Die konkrete Ampel hier zeigt nun aber schon seit einiger Zeit dieses Verhalten nicht mehr, denn es erscheint im Normalzustand gar kein Signal mehr. Niemand bekommt Rot signalisiert und niemand Grün. Damit ist diese Ampel außer Betrieb, sie schläft. Es handelt sich also inzwischen nicht mehr um eine Bedarfsampel, sondern um eine sogenannte Schlafampel. Was darf ich denn nun von solch einer Ampel erwarten bzw. was gilt es dort zu beachten?

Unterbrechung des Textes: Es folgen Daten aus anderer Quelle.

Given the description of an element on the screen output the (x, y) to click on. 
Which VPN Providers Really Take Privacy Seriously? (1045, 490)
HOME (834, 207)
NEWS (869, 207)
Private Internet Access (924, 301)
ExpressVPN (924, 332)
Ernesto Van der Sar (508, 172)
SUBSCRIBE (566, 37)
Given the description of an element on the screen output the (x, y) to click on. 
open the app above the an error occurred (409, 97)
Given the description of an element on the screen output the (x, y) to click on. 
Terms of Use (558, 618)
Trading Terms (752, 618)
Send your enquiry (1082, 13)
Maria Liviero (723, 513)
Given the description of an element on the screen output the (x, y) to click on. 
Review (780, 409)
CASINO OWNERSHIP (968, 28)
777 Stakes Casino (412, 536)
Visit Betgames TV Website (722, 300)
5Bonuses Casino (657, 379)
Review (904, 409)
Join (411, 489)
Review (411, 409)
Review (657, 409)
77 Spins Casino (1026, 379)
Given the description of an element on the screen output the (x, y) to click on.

Solange die Ampel schläft entfaltet sie keinerlei Wirkung. Das bedeutet die Autos dürfen die Straße entlang fahren und der nicht motorisierte Verkehr kann die Straße nach eigenem Ermessen, wenn er dies gefahrlos tun kann, überqueren. Es gibt keine Pflicht die schlafende Ampel durch den Druck des Tasters aufzuwecken, aber es gibt auch keinerlei Vorrang gegenüber dem Autoverkehr. Ist das Verkehrsaufkommen zu hoch und damit keine passende Lücke zur Überquerung gegeben oder möchte man die (vermeintliche) Sicherheit einer Ampelschaltung nutzen, so drückt man den Taster und die Ampel erwacht und zeigt das Verhalten einer normalen Bedarfsampel.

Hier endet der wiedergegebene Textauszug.